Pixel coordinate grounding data
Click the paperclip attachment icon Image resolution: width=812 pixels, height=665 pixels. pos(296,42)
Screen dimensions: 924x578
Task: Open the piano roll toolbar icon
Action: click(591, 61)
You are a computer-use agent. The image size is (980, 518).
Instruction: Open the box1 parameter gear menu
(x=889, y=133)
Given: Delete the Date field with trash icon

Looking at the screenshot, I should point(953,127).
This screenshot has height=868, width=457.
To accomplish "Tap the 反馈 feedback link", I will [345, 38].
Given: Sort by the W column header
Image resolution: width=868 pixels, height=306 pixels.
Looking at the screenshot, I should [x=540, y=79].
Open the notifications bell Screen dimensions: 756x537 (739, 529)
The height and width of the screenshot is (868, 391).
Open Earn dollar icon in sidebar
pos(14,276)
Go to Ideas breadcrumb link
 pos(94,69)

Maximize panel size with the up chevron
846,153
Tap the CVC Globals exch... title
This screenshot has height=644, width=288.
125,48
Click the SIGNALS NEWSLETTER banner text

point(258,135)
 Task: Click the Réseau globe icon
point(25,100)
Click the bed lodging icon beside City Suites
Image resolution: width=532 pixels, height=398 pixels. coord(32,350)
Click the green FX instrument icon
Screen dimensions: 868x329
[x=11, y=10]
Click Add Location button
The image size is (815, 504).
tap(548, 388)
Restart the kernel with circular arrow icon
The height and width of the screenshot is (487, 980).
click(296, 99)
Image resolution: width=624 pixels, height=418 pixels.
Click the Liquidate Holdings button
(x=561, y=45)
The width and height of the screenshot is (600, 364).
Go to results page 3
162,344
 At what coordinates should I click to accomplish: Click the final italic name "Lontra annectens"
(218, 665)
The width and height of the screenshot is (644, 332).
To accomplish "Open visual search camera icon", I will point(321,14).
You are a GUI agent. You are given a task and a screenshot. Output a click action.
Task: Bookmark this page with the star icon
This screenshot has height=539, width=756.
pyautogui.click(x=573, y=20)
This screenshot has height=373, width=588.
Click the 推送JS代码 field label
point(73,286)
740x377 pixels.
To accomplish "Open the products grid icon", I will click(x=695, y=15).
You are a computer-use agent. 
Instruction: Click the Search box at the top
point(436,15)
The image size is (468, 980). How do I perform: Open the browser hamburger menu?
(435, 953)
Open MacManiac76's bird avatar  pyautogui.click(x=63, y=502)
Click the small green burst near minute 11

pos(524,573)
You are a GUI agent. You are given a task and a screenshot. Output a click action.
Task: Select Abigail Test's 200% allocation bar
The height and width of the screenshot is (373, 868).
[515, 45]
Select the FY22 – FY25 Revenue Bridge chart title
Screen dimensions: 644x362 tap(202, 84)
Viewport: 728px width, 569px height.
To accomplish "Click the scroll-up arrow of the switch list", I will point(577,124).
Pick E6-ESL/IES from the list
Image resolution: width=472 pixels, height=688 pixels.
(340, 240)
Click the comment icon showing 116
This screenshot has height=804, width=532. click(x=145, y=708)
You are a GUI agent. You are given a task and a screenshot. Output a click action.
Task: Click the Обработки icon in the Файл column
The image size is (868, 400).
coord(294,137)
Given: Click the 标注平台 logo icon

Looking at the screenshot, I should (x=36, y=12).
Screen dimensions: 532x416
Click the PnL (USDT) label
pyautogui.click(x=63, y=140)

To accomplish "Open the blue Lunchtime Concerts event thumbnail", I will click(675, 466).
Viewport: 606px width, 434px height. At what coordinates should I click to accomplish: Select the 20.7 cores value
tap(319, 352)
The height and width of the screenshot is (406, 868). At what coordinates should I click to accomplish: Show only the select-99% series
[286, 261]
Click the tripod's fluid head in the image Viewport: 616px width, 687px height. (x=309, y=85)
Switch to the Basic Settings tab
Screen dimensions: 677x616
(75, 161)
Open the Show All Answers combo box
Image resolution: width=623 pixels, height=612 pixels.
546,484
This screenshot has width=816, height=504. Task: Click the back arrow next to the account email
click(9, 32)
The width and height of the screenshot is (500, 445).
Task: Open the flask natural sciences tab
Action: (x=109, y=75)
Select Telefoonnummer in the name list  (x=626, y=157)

▶ [Problem to solve]
Search the records above for "computer". Copy each line where it is found.

▶ [Expected output]
You are a computer-use agent. The image size is (980, 518).
You are a computer-use agent. 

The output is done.